Some of the speakers approved the organizer’s aim of nurturing the next generation’s leaders so much that they reduced their remuneration. However Kitahara supposed, “This event can’t expect to break even,” and Hirayama nodded in silent agreement. The lecture hall at Tokyo Big Sight can accommodate 5,000 people. But with only 300 participants, the vacant seats stood out in dark.

“This is our first attempt and we didn’t have any experience to set up such seminars,” said Hirayama. “We didn’t know anything, so we were asking many people for their help.” All the organizer’s staff are from Tohoku and they didn’t have many personal connections in Tokyo, so they had difficulties to bring in renowned speakers at first. But as they persisted in their efforts, they gradually obtained support from many people and gained connections.

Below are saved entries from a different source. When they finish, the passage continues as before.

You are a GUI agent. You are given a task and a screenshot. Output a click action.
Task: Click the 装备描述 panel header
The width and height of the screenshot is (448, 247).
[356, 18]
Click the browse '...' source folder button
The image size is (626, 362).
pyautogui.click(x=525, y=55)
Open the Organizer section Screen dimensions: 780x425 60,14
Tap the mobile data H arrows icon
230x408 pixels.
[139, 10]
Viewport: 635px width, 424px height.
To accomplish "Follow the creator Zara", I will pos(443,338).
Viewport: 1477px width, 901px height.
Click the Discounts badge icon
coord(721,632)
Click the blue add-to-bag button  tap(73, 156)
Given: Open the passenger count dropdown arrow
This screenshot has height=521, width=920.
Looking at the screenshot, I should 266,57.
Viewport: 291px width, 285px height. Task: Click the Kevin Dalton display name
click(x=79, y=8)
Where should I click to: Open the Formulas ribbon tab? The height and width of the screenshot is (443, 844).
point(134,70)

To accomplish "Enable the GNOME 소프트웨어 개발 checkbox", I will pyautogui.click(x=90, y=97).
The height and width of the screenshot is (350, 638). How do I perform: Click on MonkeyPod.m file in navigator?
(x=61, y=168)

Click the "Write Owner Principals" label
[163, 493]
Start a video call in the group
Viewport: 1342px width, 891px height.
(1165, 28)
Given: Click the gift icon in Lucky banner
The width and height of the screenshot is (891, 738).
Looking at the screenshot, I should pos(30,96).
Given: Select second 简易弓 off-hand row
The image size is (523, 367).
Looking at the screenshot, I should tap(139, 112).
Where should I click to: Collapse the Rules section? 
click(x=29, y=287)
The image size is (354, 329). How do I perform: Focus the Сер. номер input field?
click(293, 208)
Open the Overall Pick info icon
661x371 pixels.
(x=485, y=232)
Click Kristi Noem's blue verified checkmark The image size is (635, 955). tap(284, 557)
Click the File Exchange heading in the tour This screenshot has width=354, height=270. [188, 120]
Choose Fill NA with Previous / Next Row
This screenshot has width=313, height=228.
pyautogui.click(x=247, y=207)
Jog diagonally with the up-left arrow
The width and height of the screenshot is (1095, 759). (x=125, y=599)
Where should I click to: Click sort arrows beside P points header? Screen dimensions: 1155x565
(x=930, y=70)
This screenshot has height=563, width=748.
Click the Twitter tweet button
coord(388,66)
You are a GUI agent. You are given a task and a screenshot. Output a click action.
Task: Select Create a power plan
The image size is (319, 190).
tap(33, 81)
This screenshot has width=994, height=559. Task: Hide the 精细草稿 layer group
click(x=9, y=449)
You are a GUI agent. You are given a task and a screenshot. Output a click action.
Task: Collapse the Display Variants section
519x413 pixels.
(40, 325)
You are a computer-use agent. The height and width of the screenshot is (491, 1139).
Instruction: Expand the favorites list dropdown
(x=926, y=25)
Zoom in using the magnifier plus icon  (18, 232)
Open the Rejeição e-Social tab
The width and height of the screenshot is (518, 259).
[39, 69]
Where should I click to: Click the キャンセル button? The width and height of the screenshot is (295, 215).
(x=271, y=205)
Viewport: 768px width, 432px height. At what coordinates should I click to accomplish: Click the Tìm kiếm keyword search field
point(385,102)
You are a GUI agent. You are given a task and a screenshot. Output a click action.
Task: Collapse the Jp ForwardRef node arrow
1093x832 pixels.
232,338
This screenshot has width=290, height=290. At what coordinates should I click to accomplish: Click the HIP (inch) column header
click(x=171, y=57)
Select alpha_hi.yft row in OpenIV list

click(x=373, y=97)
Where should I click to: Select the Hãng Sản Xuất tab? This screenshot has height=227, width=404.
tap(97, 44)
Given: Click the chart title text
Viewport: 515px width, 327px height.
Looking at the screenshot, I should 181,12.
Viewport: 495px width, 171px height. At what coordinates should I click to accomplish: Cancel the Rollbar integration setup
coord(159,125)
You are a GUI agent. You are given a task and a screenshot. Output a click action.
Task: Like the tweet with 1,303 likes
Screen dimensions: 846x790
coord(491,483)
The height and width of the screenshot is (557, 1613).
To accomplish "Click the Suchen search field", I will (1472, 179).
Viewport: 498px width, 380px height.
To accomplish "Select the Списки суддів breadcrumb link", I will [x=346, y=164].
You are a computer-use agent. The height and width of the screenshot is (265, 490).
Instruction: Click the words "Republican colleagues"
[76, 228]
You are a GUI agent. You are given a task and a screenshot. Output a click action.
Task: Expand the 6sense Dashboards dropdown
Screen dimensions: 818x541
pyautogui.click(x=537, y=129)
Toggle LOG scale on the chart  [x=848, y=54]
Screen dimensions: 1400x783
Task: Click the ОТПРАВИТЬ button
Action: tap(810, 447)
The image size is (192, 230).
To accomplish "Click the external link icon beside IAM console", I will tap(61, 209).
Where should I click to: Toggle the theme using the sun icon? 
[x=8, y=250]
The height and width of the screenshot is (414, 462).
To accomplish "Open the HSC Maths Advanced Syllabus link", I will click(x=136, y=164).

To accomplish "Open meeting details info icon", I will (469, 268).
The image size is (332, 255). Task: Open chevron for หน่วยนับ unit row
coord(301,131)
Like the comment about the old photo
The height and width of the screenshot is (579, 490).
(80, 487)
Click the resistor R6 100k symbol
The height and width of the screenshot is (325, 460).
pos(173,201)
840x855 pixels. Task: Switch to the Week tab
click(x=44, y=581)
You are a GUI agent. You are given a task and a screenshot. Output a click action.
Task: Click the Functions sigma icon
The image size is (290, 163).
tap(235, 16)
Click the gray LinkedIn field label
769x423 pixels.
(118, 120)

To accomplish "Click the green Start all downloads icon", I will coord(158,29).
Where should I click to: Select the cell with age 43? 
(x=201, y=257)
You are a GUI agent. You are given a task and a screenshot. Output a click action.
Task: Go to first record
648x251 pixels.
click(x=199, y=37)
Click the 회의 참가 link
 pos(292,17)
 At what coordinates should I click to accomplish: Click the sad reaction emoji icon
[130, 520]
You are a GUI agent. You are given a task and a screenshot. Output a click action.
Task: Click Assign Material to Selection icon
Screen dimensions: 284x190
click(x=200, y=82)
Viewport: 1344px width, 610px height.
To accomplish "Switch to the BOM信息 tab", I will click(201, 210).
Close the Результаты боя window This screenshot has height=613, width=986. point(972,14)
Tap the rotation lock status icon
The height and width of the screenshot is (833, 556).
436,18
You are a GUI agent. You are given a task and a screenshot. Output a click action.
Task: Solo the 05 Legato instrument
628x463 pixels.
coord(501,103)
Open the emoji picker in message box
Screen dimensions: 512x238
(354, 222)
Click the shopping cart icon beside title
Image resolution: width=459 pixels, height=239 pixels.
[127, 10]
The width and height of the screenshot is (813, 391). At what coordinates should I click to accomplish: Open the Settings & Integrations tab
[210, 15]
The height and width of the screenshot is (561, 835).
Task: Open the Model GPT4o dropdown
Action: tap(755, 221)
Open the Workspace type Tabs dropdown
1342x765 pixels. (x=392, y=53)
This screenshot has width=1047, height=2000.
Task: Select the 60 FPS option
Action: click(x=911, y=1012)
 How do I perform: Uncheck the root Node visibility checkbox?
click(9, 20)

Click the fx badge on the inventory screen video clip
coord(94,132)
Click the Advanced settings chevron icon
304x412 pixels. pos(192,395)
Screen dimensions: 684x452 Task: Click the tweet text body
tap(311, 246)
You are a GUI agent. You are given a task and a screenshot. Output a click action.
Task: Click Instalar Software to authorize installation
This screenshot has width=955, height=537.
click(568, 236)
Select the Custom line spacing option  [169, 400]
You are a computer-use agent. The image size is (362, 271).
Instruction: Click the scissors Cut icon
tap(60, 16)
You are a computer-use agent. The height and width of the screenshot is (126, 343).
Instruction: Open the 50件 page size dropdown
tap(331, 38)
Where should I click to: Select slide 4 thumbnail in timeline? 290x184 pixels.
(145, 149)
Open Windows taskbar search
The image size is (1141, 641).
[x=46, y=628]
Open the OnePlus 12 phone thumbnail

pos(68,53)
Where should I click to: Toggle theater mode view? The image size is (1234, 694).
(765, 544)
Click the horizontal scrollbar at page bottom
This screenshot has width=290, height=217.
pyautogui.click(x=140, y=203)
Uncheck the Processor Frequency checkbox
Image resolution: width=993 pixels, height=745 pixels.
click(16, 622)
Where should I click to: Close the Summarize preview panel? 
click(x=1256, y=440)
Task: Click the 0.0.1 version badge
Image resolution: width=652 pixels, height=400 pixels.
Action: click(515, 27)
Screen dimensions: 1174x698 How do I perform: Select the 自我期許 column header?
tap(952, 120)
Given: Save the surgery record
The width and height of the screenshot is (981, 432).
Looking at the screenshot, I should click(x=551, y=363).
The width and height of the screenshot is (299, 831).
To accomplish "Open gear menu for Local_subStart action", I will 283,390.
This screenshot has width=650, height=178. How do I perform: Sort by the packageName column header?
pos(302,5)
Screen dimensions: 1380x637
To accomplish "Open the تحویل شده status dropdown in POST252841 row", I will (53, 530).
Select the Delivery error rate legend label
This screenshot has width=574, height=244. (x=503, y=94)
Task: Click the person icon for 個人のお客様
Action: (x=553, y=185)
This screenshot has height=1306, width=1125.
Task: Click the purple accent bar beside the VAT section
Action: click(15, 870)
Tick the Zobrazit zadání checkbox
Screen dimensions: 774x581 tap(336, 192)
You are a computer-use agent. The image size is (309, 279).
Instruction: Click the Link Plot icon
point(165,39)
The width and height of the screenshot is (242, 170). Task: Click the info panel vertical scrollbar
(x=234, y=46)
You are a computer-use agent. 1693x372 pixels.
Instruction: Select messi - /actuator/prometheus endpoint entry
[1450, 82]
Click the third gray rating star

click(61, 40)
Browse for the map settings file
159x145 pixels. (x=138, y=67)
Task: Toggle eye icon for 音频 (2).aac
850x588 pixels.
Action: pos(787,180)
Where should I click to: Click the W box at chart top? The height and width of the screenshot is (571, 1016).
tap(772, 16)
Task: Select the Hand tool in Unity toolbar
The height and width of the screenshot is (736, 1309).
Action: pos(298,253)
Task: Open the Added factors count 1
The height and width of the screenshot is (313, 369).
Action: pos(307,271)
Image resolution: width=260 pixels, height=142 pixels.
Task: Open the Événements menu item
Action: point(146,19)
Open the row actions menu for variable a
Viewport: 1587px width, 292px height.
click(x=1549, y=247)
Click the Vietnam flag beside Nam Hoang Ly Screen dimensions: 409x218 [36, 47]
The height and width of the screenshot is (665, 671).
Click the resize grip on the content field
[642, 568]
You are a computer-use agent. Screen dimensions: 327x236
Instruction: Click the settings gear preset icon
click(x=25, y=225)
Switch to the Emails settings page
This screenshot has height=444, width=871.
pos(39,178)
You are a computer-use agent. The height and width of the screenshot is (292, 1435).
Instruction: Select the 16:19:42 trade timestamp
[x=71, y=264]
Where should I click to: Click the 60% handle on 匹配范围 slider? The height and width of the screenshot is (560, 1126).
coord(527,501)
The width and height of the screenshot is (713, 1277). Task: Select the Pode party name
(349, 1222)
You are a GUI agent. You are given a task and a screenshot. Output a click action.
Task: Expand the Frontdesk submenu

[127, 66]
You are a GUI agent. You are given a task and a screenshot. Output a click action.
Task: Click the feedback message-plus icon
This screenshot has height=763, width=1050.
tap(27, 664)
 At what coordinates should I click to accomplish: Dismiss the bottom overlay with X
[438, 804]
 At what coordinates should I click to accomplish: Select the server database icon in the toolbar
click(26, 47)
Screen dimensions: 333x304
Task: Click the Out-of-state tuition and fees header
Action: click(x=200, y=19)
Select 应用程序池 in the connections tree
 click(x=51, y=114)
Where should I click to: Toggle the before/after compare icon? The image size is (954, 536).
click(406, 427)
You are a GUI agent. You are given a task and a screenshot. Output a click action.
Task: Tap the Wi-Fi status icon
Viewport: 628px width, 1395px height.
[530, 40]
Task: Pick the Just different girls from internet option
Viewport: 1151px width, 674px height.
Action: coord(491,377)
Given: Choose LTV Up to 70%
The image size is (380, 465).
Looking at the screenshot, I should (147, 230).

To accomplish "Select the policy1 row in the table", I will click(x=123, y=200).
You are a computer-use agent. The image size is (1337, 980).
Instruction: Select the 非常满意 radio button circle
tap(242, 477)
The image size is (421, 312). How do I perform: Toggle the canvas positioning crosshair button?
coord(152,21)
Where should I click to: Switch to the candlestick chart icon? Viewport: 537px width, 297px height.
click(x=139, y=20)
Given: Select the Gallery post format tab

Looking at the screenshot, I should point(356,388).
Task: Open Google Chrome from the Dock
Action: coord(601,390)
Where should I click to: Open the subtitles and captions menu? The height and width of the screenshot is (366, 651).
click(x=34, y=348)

“We had no reputation, so at first some speakers refused our offer. But through someone else’s recommendation, the speakers changed their minds and accepted our request,” says Hirayama. The organizers were also lucky. Tokyo Big Sight is probably the most famous exhibition facility in Japan, prestigious in a way and the facility conducts strict screening of applicants. It was almost impossible for a first-timer with no experience to hold seminars there. “We were so lucky. They contacted us, asking if we wanted to use the space. Perhaps they got a sudden cancellation,” says Hirayama. That was last November. So after the dates were finally fixed, they have less than six months to look for speakers and make preparations.

Teruhisa Kitahara talks about how he achieved his dreams.

The number of participants was smaller than they had expected, but that didn’t bother them. “Our organization’s philosophy is ‘koken (contribution) mind.’ We contribute first. There’s a saying, ‘One who is kind to others is sure to be rewarded.’ We believe it will take not only practical skills but also this kind of attitude to be a future leader,” says Hirayama. Already positive moves are occurring among the participants, who have begun to spread the word about how good lectures were via SNSs. “I got many positive replies from them on Facebook,” said Hirayama with a smile. One of the lecturers, Yukio Fujimaki, a business producer and author of many books, has offered to help their marketing of future seminars. They plan to take the Manabiba Summits to major cities nation-wide, to Osaka this summer, and Fukuoka and Sendai early next year. Hirayama expected that with the experience at Tokyo Big Sight, the staff gained confidence and a good reputation, so the preparations for future summits will be easier.